**Document segment**
════════════════════
August 21, 2012
STATE OF NEW JERSEY, PLAINTIFF-RESPONDENT,
On appeal from the Superior Court of New Jersey, Law Division, Morris County, Municipal Appeal No. 09-021.
NOT FOR PUBLICATION WITHOUT THE APPROVAL OF THE APPELLATE DIVISION
Argued April 17, 2012
Before Judges Payne and Hayden.
Defendant, J.C., appeals from the August 10, 2010 Law Division order affirming her municipal court conviction for resisting arrest and two counts of simple assault. For the reasons that follow, we affirm.
The record reveals that defendant was charged with two counts of simple assault, N.J.S.A. 2C:12-1a, and one count of resisting arrest, N.J.S.A. 2C:29-2a(1). At the municipal court trial, the State presented the following evidence. On December 6, 2008, pursuant to a temporary restraining order that defendant's brother obtained against defendant, his sixty-year-old sister, Police Officer Meade accompanied the brother to defendant's residence to retrieve a computer and suitcase. When the officer explained his purpose, defendant led him to the computer, then refused to turn it over, claiming it belonged to her. After searching ten minutes for the receipt to prove ownership, she began to disconnect the computer wires, then picked up the computer and smashed it on the floor. When Officer Meade walked toward defendant, she lunged at him, pushed him, and said, "try and get it." The officer told defendant that she was under arrest and tried to handcuff her by placing her face down on the bed. His partner, Officer Blanford, came into the room to help. Defendant was flailing her arms, screaming and shouting incoherently.
During the ensuing struggle, defendant bit Officer Meade on the left thumb, which left a mark still present at the time of the hearing, eight months after the event. Additionally, defendant bit Officer Blanford's left pinkie finger, causing him pain. After she was handcuffed, defendant complained of shortness of breath, and she was taken to the hospital.
According to defendant's testimony, when the police and her estranged brother came to her home, she became very upset because her brother was present and because the police did not come to her home the previous day after she had reported a robbery. Nevertheless, she tried, unsuccessfully, to find the receipt for the money she had given to her brother for the computer. Then she said, "take the computer." When she reached over to unplug it, the computer fell onto the floor. The officer grabbed her from behind, injuring her throat. She did not struggle at all but she was thrown face down on the bed. Next, she was thrown to the floor and someone broke her foot. She was taken to the hospital by ambulance. There, her foot was x-rayed, and no sign of a break was reported. She was placed on psychiatric hold and evaluated by three mental health experts, then released and returned home.
════════════════════
**Problem to solve**
In the court opinion, what part of Officer Meade did the defendant bite? The material that comes next is from a different source than the court opinion.

**Stored data**
════════════════════
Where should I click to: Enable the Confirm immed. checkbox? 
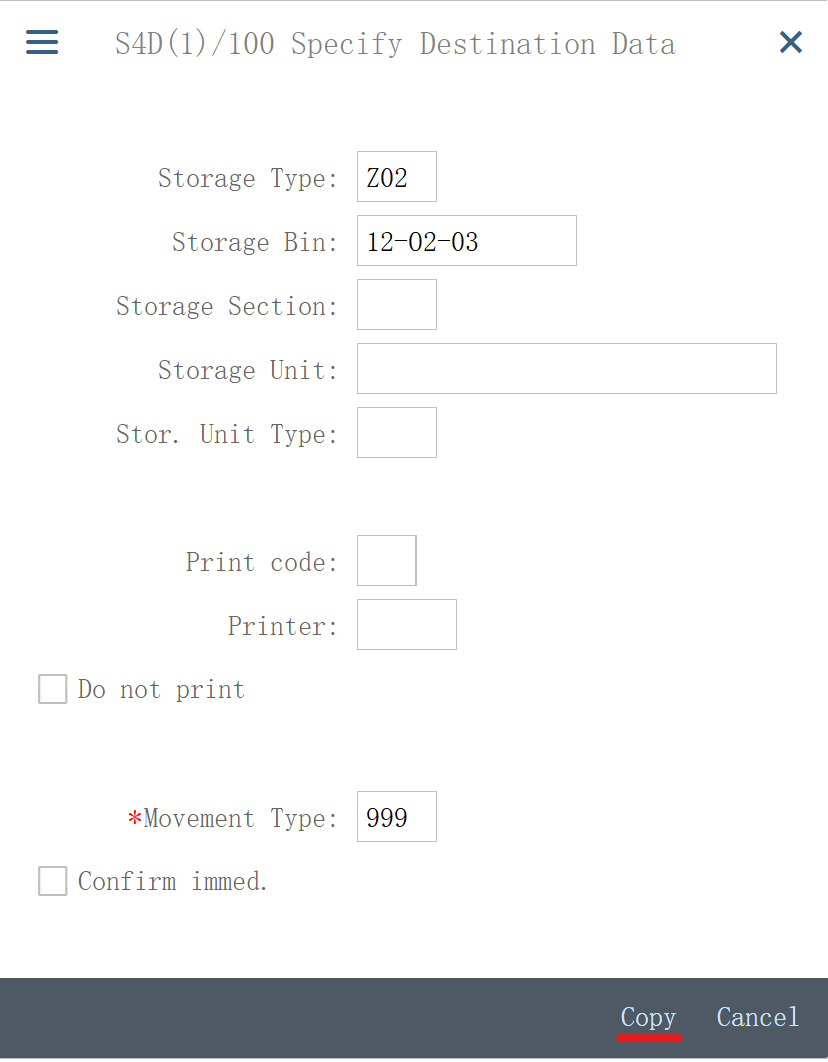click(x=53, y=882)
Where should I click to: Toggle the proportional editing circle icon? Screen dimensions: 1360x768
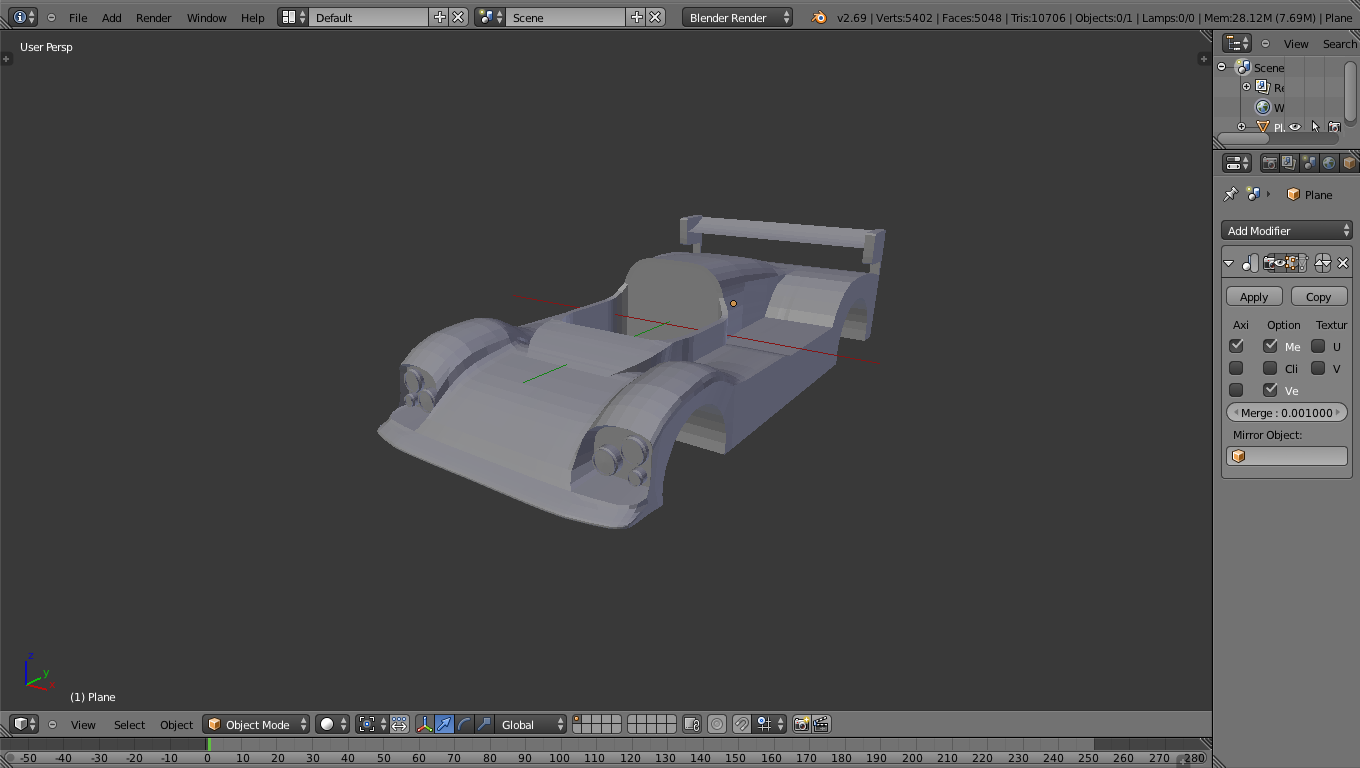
════════════════════
**Task answer**
His left thumb.